• _Your assignment_
Line count for "Click": give the number of lines in the records below that hold it, and nothing else.

• _Input data_
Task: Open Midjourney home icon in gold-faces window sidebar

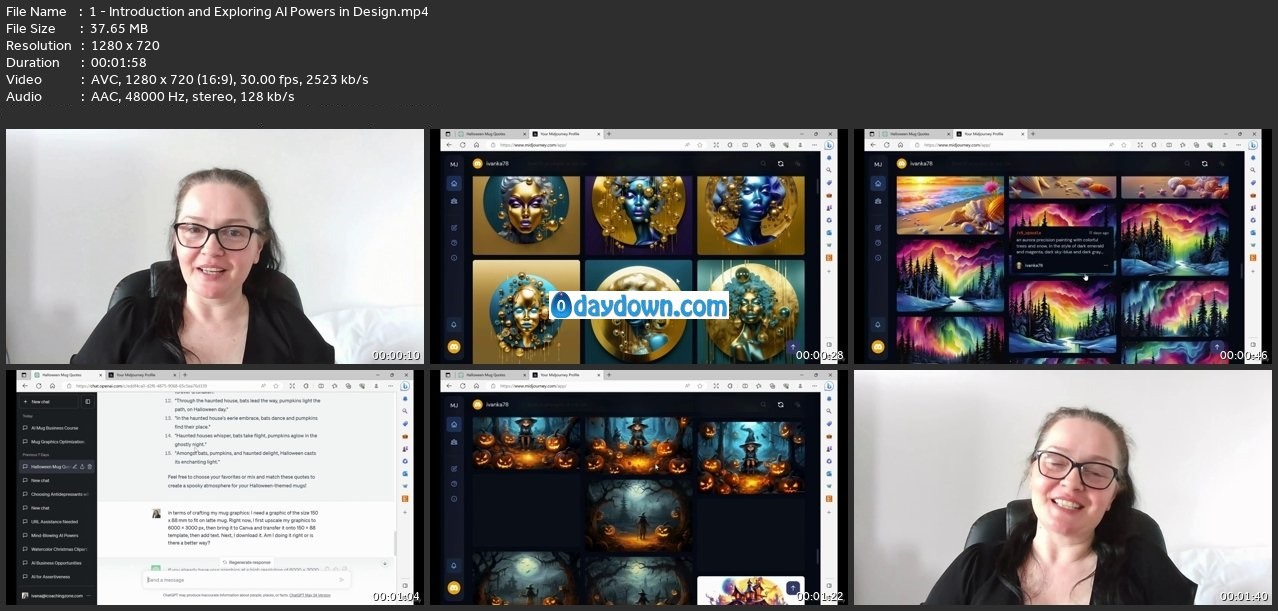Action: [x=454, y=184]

---

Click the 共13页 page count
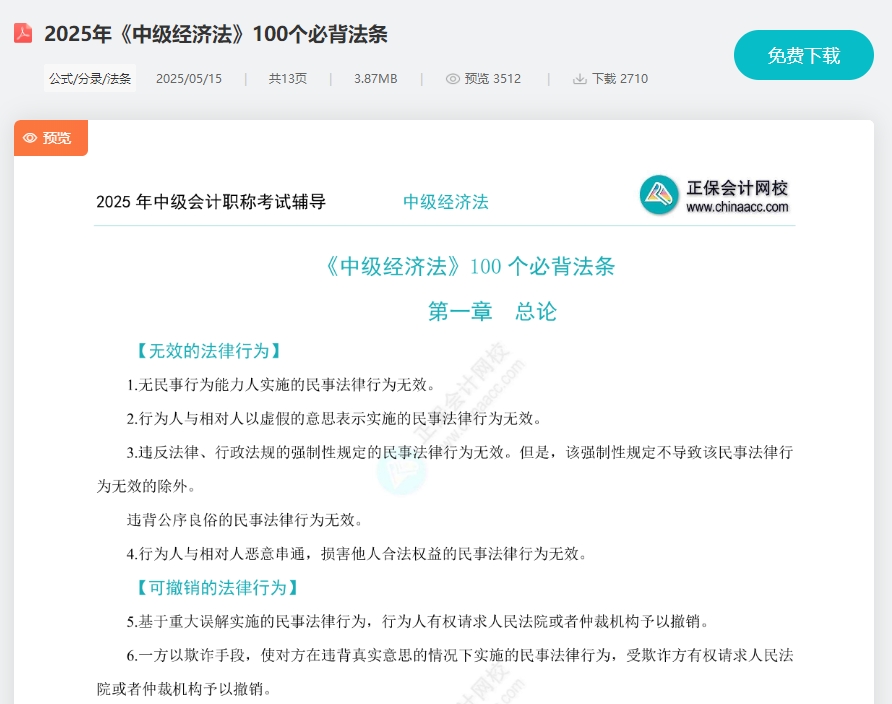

--

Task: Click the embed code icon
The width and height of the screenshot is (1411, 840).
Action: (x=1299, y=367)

• _Response area_
2